==== SUPPLIED INFORMATION

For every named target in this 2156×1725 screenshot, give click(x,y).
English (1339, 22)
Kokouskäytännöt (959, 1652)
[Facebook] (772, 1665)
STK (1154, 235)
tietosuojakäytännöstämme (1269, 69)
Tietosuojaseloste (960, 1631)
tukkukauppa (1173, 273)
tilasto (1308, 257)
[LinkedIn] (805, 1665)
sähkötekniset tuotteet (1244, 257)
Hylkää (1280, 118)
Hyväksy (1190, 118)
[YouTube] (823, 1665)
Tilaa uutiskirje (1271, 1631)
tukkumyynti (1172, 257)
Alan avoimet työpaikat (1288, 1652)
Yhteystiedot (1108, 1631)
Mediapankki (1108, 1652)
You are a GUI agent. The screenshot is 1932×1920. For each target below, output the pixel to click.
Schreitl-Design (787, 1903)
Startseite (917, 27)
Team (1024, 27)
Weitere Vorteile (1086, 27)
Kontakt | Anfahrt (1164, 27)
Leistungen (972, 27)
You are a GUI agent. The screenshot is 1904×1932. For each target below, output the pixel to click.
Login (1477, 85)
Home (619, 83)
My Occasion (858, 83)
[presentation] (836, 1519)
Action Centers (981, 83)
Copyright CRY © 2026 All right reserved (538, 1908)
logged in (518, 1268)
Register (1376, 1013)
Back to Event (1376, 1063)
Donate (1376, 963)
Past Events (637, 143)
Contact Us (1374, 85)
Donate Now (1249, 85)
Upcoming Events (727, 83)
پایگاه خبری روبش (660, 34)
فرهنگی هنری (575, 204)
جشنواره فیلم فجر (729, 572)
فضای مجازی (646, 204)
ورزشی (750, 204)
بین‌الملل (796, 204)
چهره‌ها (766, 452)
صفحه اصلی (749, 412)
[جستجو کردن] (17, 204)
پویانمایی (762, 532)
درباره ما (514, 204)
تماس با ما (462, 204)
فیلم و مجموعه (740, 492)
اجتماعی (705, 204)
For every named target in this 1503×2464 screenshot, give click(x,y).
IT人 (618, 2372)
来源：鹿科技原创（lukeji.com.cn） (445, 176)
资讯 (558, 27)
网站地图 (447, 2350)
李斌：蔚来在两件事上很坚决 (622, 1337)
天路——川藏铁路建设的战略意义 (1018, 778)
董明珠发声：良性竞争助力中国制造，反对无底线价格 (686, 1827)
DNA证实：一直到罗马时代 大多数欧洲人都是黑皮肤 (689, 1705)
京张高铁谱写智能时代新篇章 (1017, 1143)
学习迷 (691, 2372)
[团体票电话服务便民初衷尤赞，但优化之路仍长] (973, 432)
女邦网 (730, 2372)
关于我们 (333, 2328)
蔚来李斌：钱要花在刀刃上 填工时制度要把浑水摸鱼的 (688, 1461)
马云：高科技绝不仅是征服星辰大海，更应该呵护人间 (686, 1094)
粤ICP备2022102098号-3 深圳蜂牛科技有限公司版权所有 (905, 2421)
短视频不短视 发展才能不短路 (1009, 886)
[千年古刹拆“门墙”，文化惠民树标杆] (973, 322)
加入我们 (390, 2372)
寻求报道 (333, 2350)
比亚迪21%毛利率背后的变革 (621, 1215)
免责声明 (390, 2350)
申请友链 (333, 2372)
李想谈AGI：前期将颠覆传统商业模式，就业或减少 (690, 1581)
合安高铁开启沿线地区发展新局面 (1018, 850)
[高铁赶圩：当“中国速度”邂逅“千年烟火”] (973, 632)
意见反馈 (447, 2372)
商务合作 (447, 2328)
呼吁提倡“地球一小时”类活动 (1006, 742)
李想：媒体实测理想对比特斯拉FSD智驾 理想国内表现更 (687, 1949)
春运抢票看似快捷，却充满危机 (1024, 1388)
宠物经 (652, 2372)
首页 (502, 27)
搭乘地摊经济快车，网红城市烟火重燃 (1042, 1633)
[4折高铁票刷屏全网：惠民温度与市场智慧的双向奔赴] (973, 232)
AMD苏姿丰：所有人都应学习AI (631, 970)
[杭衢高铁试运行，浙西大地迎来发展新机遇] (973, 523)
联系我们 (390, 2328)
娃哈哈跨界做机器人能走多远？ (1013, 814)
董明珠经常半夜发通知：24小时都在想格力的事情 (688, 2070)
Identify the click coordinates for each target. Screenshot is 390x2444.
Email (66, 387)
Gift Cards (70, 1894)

========

__ACTION ITEM__
Your answer should be the full set of records, printed exactly.

__RESULT__
For every named target in this 2156×1725 screenshot, give click(x,y).
English (1339, 22)
Kokouskäytännöt (959, 1652)
[Facebook] (772, 1665)
STK (1154, 235)
tietosuojakäytännöstämme (1269, 69)
Tietosuojaseloste (960, 1631)
tukkukauppa (1173, 273)
tilasto (1308, 257)
[LinkedIn] (805, 1665)
sähkötekniset tuotteet (1244, 257)
Hylkää (1280, 118)
Hyväksy (1190, 118)
[YouTube] (823, 1665)
Tilaa uutiskirje (1271, 1631)
tukkumyynti (1172, 257)
Alan avoimet työpaikat (1288, 1652)
Yhteystiedot (1108, 1631)
Mediapankki (1108, 1652)
You are a GUI agent. The screenshot is 1932×1920. For each target below, output the pixel to click.
Schreitl-Design (787, 1903)
Startseite (917, 27)
Team (1024, 27)
Weitere Vorteile (1086, 27)
Kontakt | Anfahrt (1164, 27)
Leistungen (972, 27)
You are a GUI agent. The screenshot is 1904×1932. For each target below, output the pixel to click.
Login (1477, 85)
Home (619, 83)
My Occasion (858, 83)
[presentation] (836, 1519)
Action Centers (981, 83)
Copyright CRY © 2026 All right reserved (538, 1908)
logged in (518, 1268)
Register (1376, 1013)
Back to Event (1376, 1063)
Donate (1376, 963)
Past Events (637, 143)
Contact Us (1374, 85)
Donate Now (1249, 85)
Upcoming Events (727, 83)
پایگاه خبری روبش (660, 34)
فرهنگی هنری (575, 204)
جشنواره فیلم فجر (729, 572)
فضای مجازی (646, 204)
ورزشی (750, 204)
بین‌الملل (796, 204)
چهره‌ها (766, 452)
صفحه اصلی (749, 412)
[جستجو کردن] (17, 204)
پویانمایی (762, 532)
درباره ما (514, 204)
تماس با ما (462, 204)
فیلم و مجموعه (740, 492)
اجتماعی (705, 204)
For every named target in this 1503×2464 screenshot, give click(x,y).
IT人 (618, 2372)
来源：鹿科技原创（lukeji.com.cn） (445, 176)
资讯 (558, 27)
网站地图 (447, 2350)
李斌：蔚来在两件事上很坚决 (622, 1337)
天路——川藏铁路建设的战略意义 (1018, 778)
董明珠发声：良性竞争助力中国制造，反对无底线价格 (686, 1827)
DNA证实：一直到罗马时代 大多数欧洲人都是黑皮肤 (689, 1705)
京张高铁谱写智能时代新篇章 (1017, 1143)
学习迷 (691, 2372)
[团体票电话服务便民初衷尤赞，但优化之路仍长] (973, 432)
女邦网 (730, 2372)
关于我们 (333, 2328)
蔚来李斌：钱要花在刀刃上 填工时制度要把浑水摸鱼的 (688, 1461)
马云：高科技绝不仅是征服星辰大海，更应该呵护人间 (686, 1094)
粤ICP备2022102098号-3 深圳蜂牛科技有限公司版权所有 (905, 2421)
短视频不短视 发展才能不短路 (1009, 886)
[千年古刹拆“门墙”，文化惠民树标杆] (973, 322)
加入我们 (390, 2372)
寻求报道 (333, 2350)
比亚迪21%毛利率背后的变革 (621, 1215)
免责声明 (390, 2350)
申请友链 (333, 2372)
李想谈AGI：前期将颠覆传统商业模式，就业或减少 (690, 1581)
合安高铁开启沿线地区发展新局面 (1018, 850)
[高铁赶圩：当“中国速度”邂逅“千年烟火”] (973, 632)
意见反馈 (447, 2372)
商务合作 (447, 2328)
呼吁提倡“地球一小时”类活动 (1006, 742)
李想：媒体实测理想对比特斯拉FSD智驾 理想国内表现更 (687, 1949)
春运抢票看似快捷，却充满危机 (1024, 1388)
宠物经 (652, 2372)
首页 (502, 27)
搭乘地摊经济快车，网红城市烟火重燃 (1042, 1633)
[4折高铁票刷屏全网：惠民温度与市场智慧的双向奔赴] (973, 232)
AMD苏姿丰：所有人都应学习AI (631, 970)
[杭衢高铁试运行，浙西大地迎来发展新机遇] (973, 523)
联系我们 (390, 2328)
娃哈哈跨界做机器人能走多远？ (1013, 814)
董明珠经常半夜发通知：24小时都在想格力的事情 (688, 2070)
Identify the click coordinates for each target. Screenshot is 390x2444.
Email (66, 387)
Gift Cards (70, 1894)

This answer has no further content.